I DO see the merit in not having it close to the tub and would put it 3 feet from the tub if possible or outside the bathroom if needed BUT its not required by the code despite how odd it may seem to have electricity so close to water albeit in much much different circumstances than an outlet which has open areas whereas a switch with a plate that has no open areas


----------



## LGLS (Nov 10, 2007)

Even an outlet would be legal there.


----------



## markbrady (Jun 2, 2014)

IslandGuy said:


> Even an outlet would be legal there.


Yes but why would you put one there? 

Just like I wouldn't mount switches at 6'7" in someones home even though its legal


----------



## papaotis (Jun 8, 2013)

and why is it that a light switch with a hot, neutral and ground can be reached from standing in a pool of water with no problem, but a receptacle must be gfci?:whistling2:


----------



## Tsmil (Jul 17, 2011)

papaotis said:


> and why is it that a light switch with a hot, neutral and ground can be reached from standing in a pool of water with no problem, but a receptacle must be gfci?:whistling2:



Maybe because you can plug a hair dryer in a receptacle and not int a switch.


----------



## Jmiester (Apr 8, 2015)

Speedy Petey said:


> You are within the letter of the code.
> I'm not sure what you think is unsafe though. As long as everything is installed to code it's fine.

_WHAT IS EXPECTED_: Using the forum thread above, explain in one to three sentences why the first post says a switch near the tub differs from an outlet.

_GIVEN DATA_:
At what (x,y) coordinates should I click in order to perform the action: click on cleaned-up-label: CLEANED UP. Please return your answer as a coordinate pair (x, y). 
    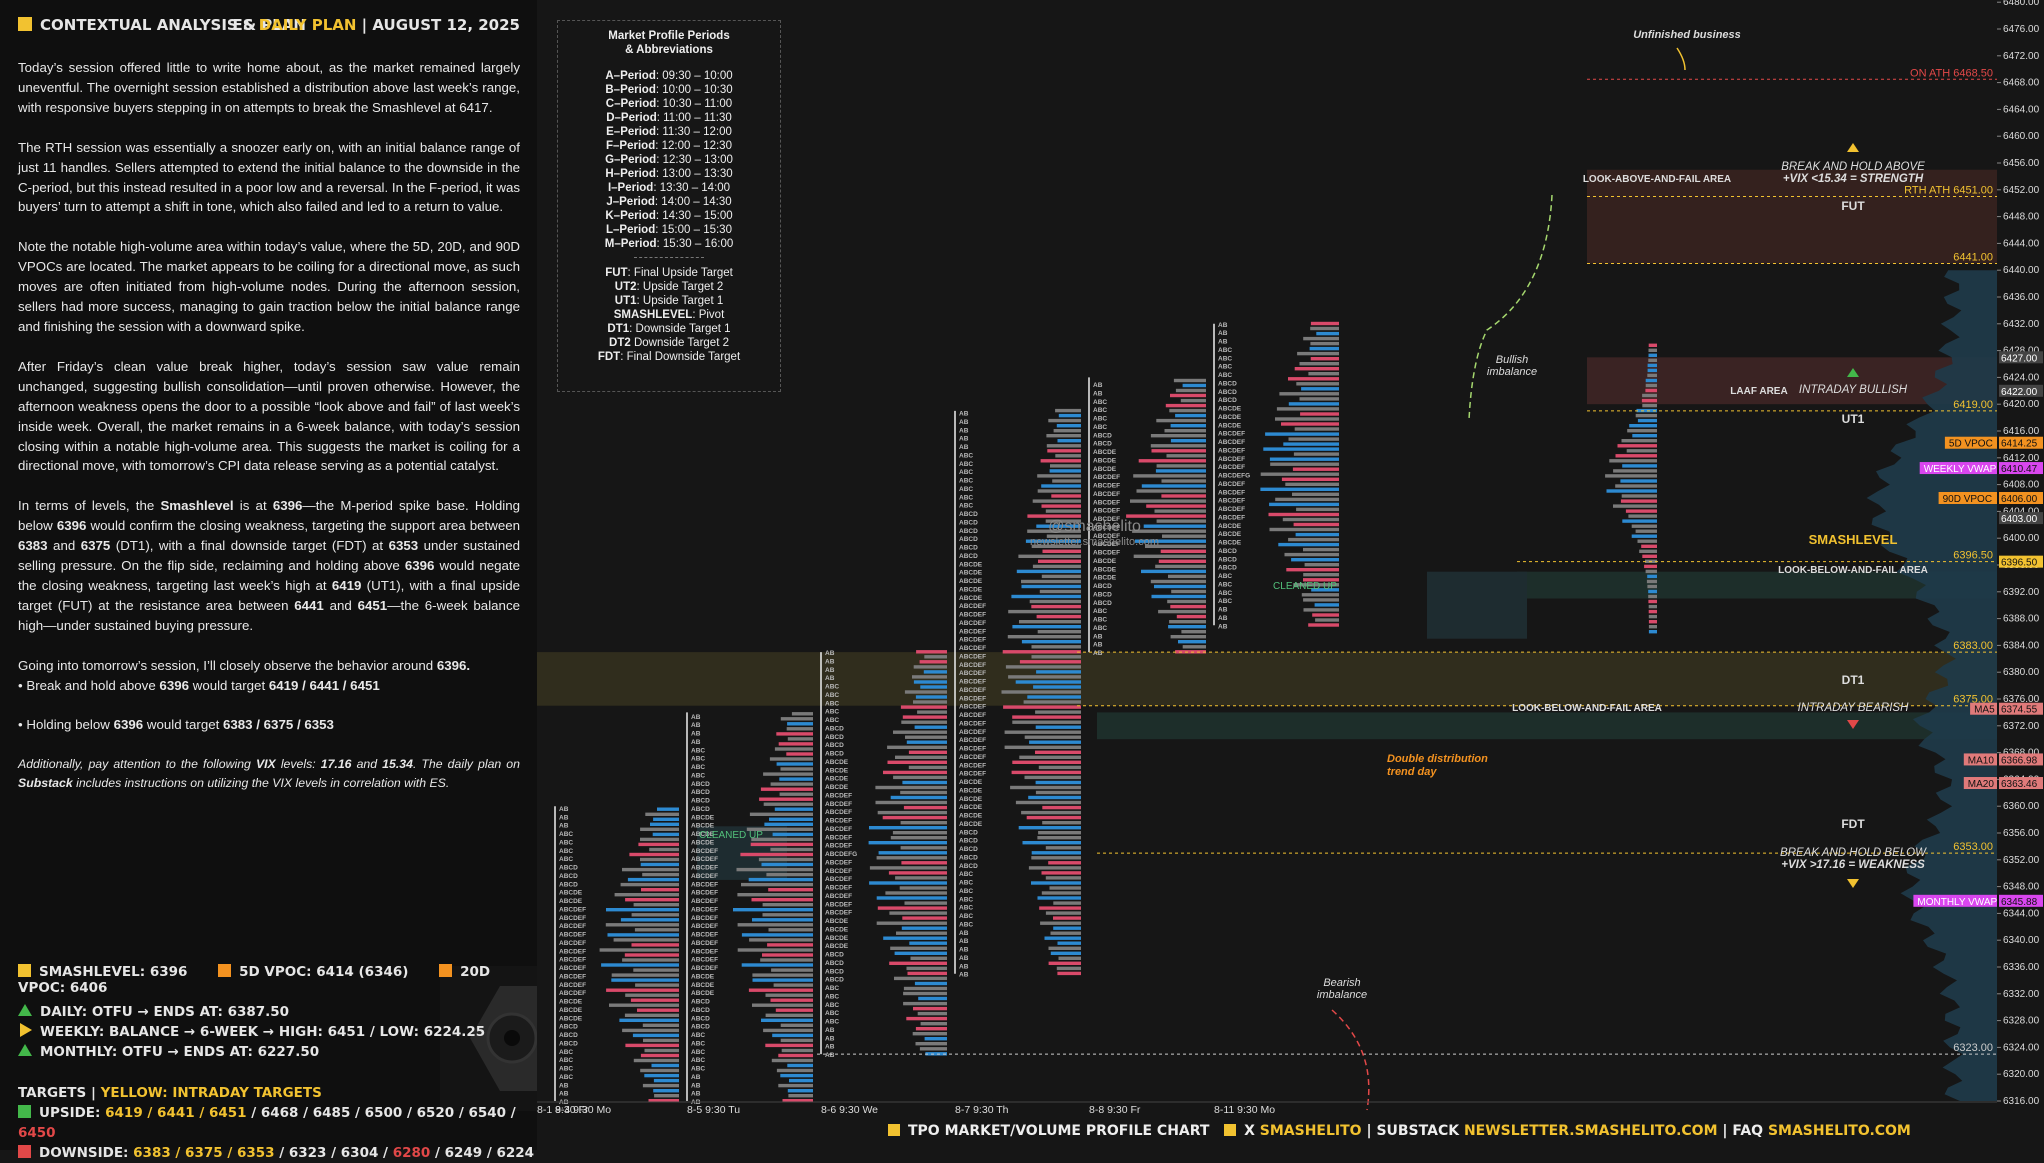
    Looking at the image, I should click on (731, 836).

_RESULT FOR THIS TASK_: An outlet has open areas, but a switch with a plate has no open areas. For that reason, the post says that electricity in a switch close to the tub is a very different situation from an outlet.